Le Président, affecté d’une «lente fracture dans (sa) personnalité» est seul responsable de la « logique de confrontation » avec les frondeurs, en raison de «l’influence de son épouse et de quelques fidèles et parents de l’ancien Président, le colonel Ould Taya aujourd’hui exilé au Quatar.». M. Baba Tandia ne pouvait être plus direct dans la mise en cause injuste de l’intégrité morale d’autrui…Cette prise de position politique, raffinée par une analyse psychologico- psychanalytique pointue du Président légitime rejoint à tout point de vue celle de l’aile Roummouz El vessad des frondeurs.
Par conséquent, y fait défaut toute mention des ambitions personnelles de ces derniers, y compris de celle du Général Aziz, dont le profil, curieusement, est toujours systématiquement passé sous silence, par une organisation qui passe pour avoir, d’après son porte-parole, «vocation d’avant-garde (et) revendique, sur le mode explicite du défi, l’irrévérence envers les idées reçues, les tabous, la morale des préjugés et l’onctuosité électoraliste.» Etc. Etc. Etc.

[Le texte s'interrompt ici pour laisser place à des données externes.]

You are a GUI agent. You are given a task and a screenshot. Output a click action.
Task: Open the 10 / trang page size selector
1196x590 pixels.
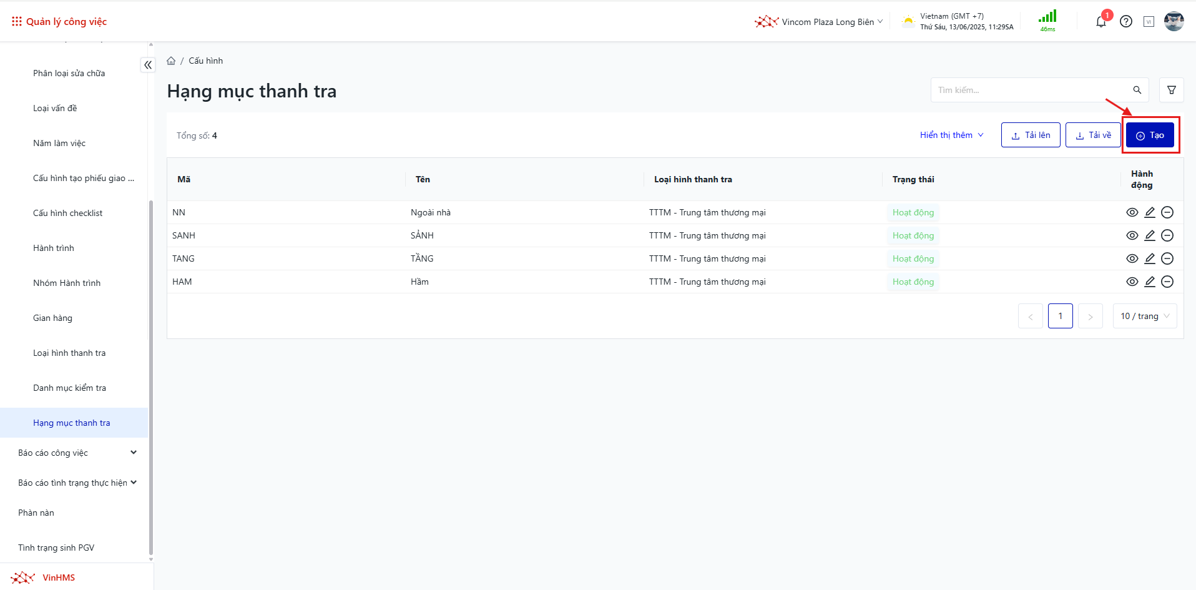point(1145,317)
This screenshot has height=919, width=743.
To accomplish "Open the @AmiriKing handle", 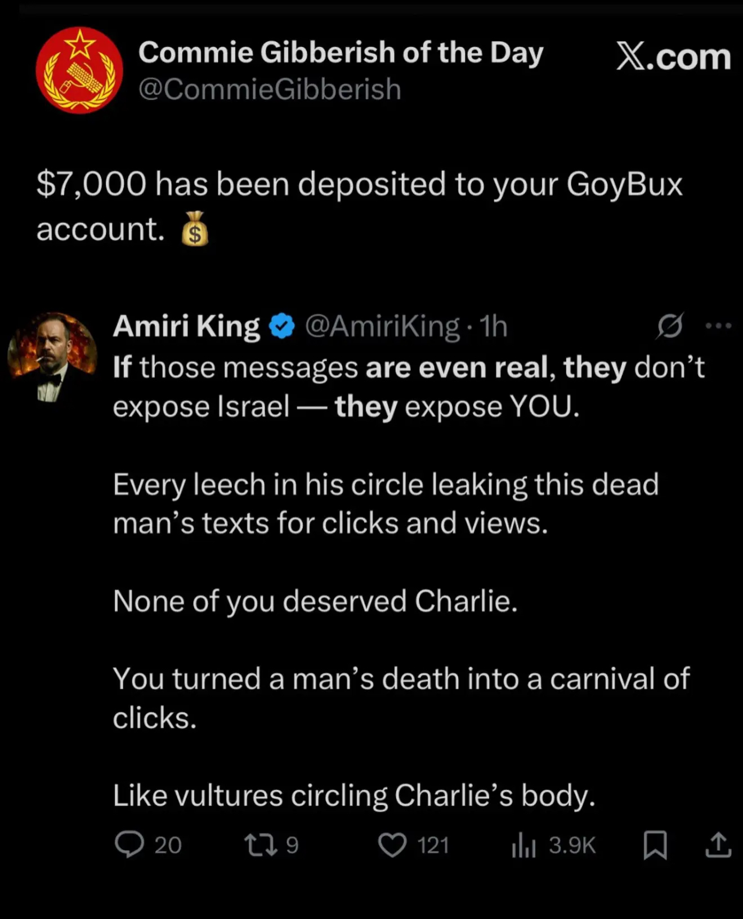I will click(382, 326).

En vérité, la position de CR a consisté, à sa manière, à prendre acte du Coup d’Etat, comme le reflète sa seule revendication d’après putsch : l’organisation, par la junte, d’élections libres et démocratiques, en dehors de toute candidature de l’un de ses membres, car «En Afrique qui apprête l’urne en détermine le contenu», dit le communiqué précité.

La page du Président légitime était donc ainsi définitivement tournée, en un tournemain. Plus tragiquement, le fait de savoir si une élection après un coup d’Etat contre le Président légitime pouvait donner à ses tombeurs le droit d’organiser de telles élections, ne se pose même pas à CR.

Il n’était pas question de rétablissement de l’ordre constitutionnel bafoué et, en conséquence, de retour, même momentané du Président légitime. D’ailleurs, le «seul» problème sérieux que posait à CR l’existence du HCE comme instance suprême de la junte était sa composition et non la légitimité même de cette existence… Aussi CR demande t-elle au HCE «de se départir de membres présumés tortionnaires sous peine d’accentuer l’isolement de la Mauritanie et de provoquer des poursuites en justice, contre l’ensemble de la junte…».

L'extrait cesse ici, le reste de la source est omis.